Latter-day Saints consider the church's president to be God's spokesman to the entire world and the highest priesthood authority on earth, with the exclusive right to receive revelations from God on behalf of the entire church or the entire world.
The President of the Church also serves as the heads of the Council on the Disposition of the Tithes and the Council of the Church. The President of the Church also serves as the ex officio chairman of the Church Boards of Trustees/Education.
History
Joseph Smith
The concept that the Church of Christ would have a single presiding officer arose in late 1831. Initially, after the church's formation on April 6, 1830, Joseph Smith referred to himself as "an apostle of Jesus Christ, and elder of the church."[1] However, there was another apostle—Oliver Cowdery—and several other elders of the church, making the formal hierarchy of the church unclear.

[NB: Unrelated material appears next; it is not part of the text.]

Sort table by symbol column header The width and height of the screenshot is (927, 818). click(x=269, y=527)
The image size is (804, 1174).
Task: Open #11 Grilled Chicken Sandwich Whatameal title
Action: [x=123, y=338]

In September 1830, after Hiram Page claimed to have received revelations for the church, a revelation to Smith stated that "no one shall be appointed to receive commandments and revelations in this church excepting my servant Joseph Smith, Jun., for he receiveth them even as Moses."[2] This established Smith's exclusive right to lead the church.
In early June 1831,[lower-alpha 1] Smith was ordained to the "high priesthood",[lower-alpha 2][lower-alpha 3] along with twenty-two other men, including prominent figures in the church such as Hyrum Smith, Parley P. Pratt, and Martin Harris.[3][4] As "high priests", these men were higher in the priesthood hierarchy than the elders of the church. However, it was still unclear whether Smith's and Cowdery's callings as apostles gave them superior authority to that of other high priests.
On November 11, 1831, a revelation to Smith stated that "it must needs be that one be appointed of the high priesthood to preside over the Priesthood and he shall be called President of the high priesthood of the Church ... and again the duty of the President of the high priesthood is to preside over the whole church."[5] Smith was ordained to this position and sustained by the church on January 25, 1832, at a conference in Amherst, Ohio.[4][6]
In 1835, the "Articles and Covenants of the Church of Christ" were revised, changing the phrase "an ... elder of the church" to "the first elder of this Church."[7] Thus, subsequent to 1835, Smith was sometimes referred to as the "First Elder" of the church. The 1835 revision also added a verse referring to the office of "president of the high priesthood (or presiding elder)",[8] which had since been added to the church hierarchy.
Succession crisis
In 1844, while in jail awaiting trial for treason charges, Joseph Smith was killed by an armed mob. Hyrum Smith, his presumed successor, was killed in the same incident. Smith had not indisputably established who was next in line as successor to President of the Church. Several claimants to the role of church president emerged during the succession crisis that ensued.
Before a large meeting convened to discuss the succession in Nauvoo, Illinois, Sidney Rigdon, the senior surviving member of the church's First Presidency, argued there could be no successor to the deceased prophet and that he should be made the "Protector" of the church.[9] Brigham Young opposed this reasoning and motion as Smith had earlier recorded a revelation which stated the Quorum of the Twelve Apostles was "equal in authority and power" to the First Presidency,[10] so Young claimed that the leadership of the church fell to the Twelve Apostles.[11] The majority in attendance were persuaded that the Quorum of the Twelve Apostles should lead the church and Young was sustained as "the president of the quorum of the Twelve and first presidency of the church", thereby assuming leadership of the church.[12] Young would not be ordained President of the Church until December 1847, more than two and a half years after Smith's death.
LDS Church president
Current
Thomas S. Monson is the 16th and current President of the LDS Church. As president, Monson is considered by adherents of the religion to be a "prophet, seer, and revelator" of God's will on earth. A printer by trade, Monson has spent most of his life engaged in various church leadership positions and in public service.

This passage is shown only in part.